On ne reviendra pas sur l’analyse de l’éparpillement et de l’illisibilité des listes du FdG. L’analyse qu’en a dressée Jean-Luc Mélenchon sur son blog, et dont on a rendu compte dans ce carnet, dit à peu de choses près tout ce que l’on peut en dire. Le relatif succès des listes de DLF témoigne de ce qu’un courant souverainiste indépendant existe aux côtés du Front National. Il est plus que probable qu’un courant souverainiste « de gauche » se soit réfugié dans l’abstention du fait des stratégies qui ont rendu les positions du FdG illisibles et de l’absence de forces représentants cette sensibilité.

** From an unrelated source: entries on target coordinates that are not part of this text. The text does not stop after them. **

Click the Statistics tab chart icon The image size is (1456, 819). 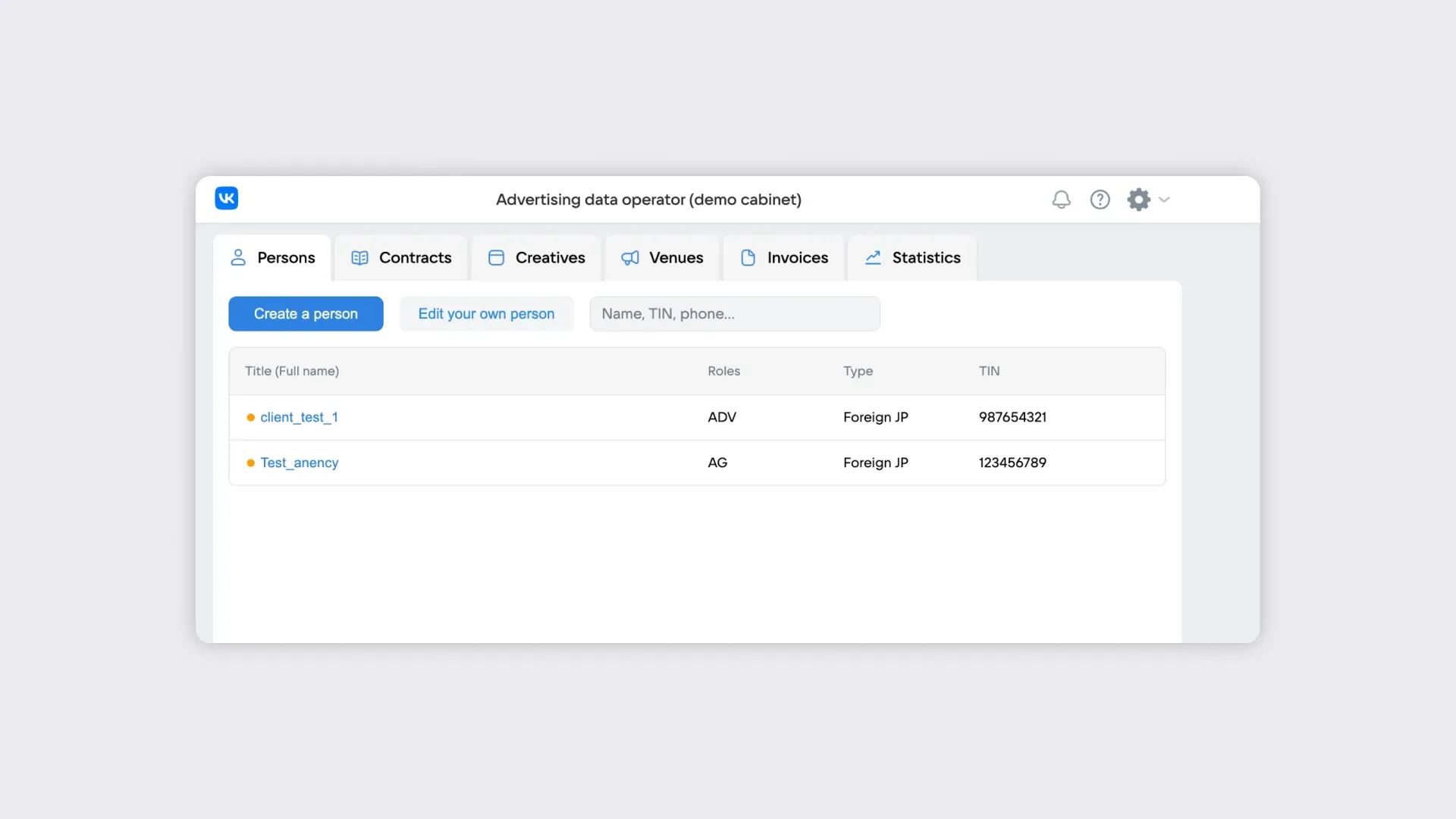(x=873, y=258)
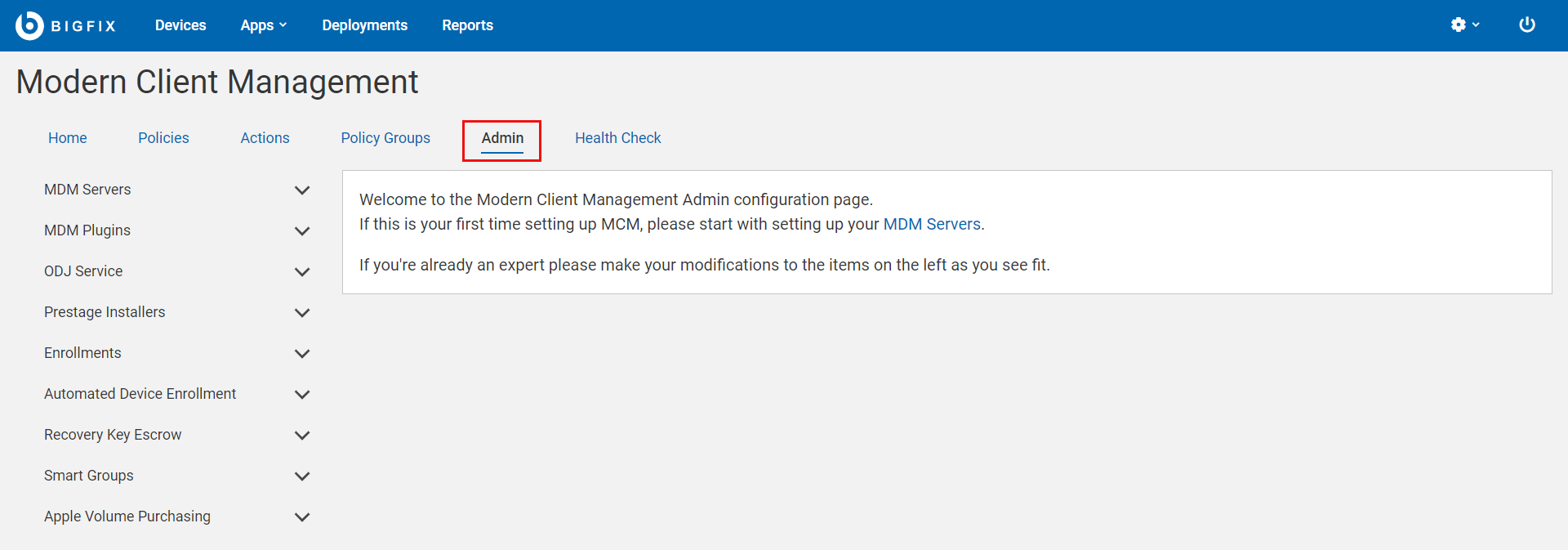
Task: Open the Apps dropdown menu
Action: (263, 25)
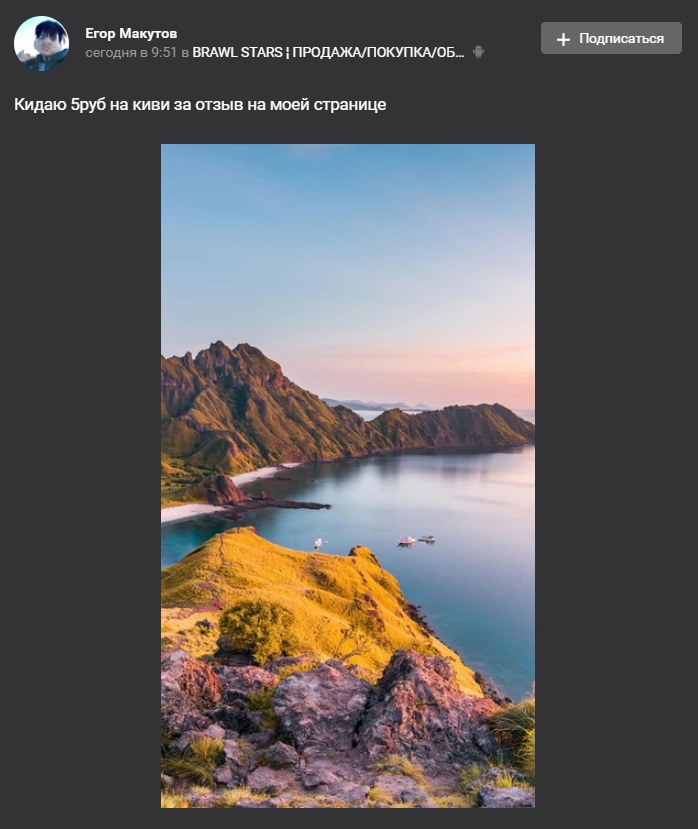Click the distant islands on the horizon
The height and width of the screenshot is (829, 698).
point(376,405)
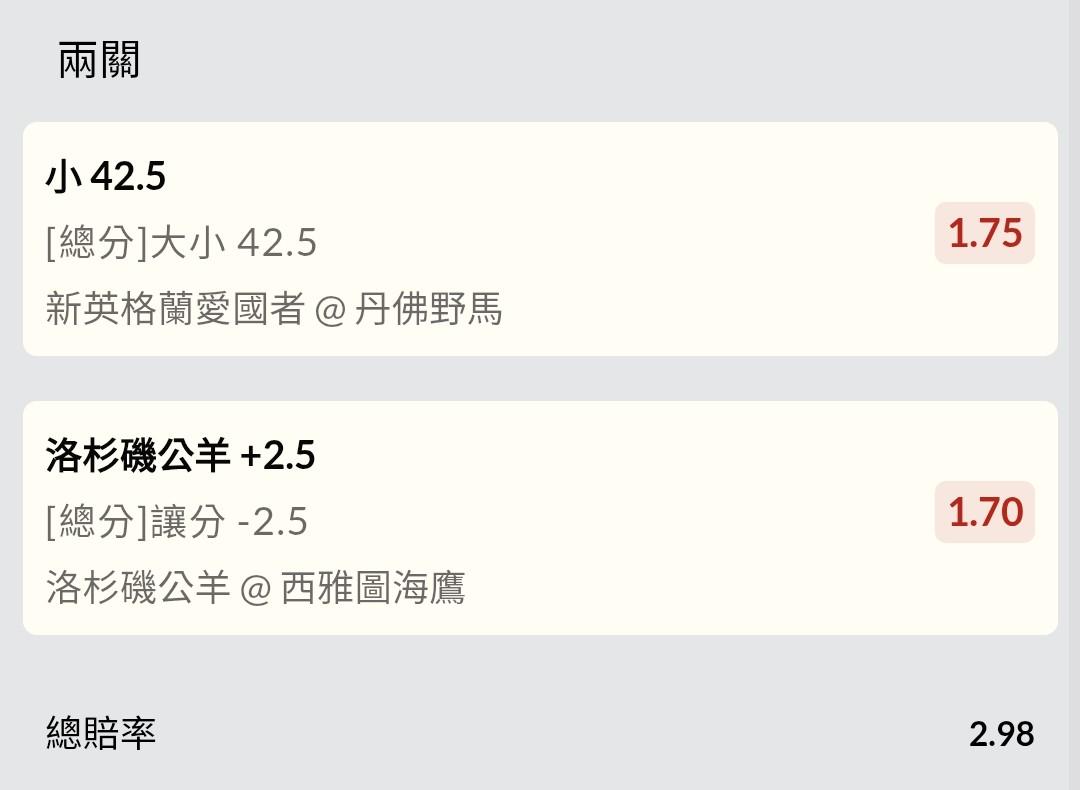Click the -2.5 spread number
Image resolution: width=1080 pixels, height=790 pixels.
click(272, 522)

La construction d’un courant autonome représentant les positions des souverainistes de gauche, maintenant qu’il est à peu près acquis que celui-ci ne pourra pas être représenté par le FdG, s’impose. Ce courant représentait, du temps de la candidature de Jean-Pierre Chevènement en 2002, environ 7% des suffrages. Ces voix ont manqué, et non sans raisons, aux listes du FdG. Elles doivent se manifester de manière autonome, ce qui sera le premier pas dans la constitution d’un « Front » des souverainistes. Une alliance avec DLF s’imposerait alors. Mais, à terme, l’existence d’une forme autonome d’existence des souverainistes de gauche aurait aussi une influence sur les positions du Front National.
Jacques Sapir
Notes
[1] Guilluy C., La France périphérique. Comment on sacrifie les classes populaires, Paris, Flammarion, 2014.
[2] Bouvet L., L’insécurité culturelle. Sortir du malaise identitaire français, Paris, Fayard, 2015.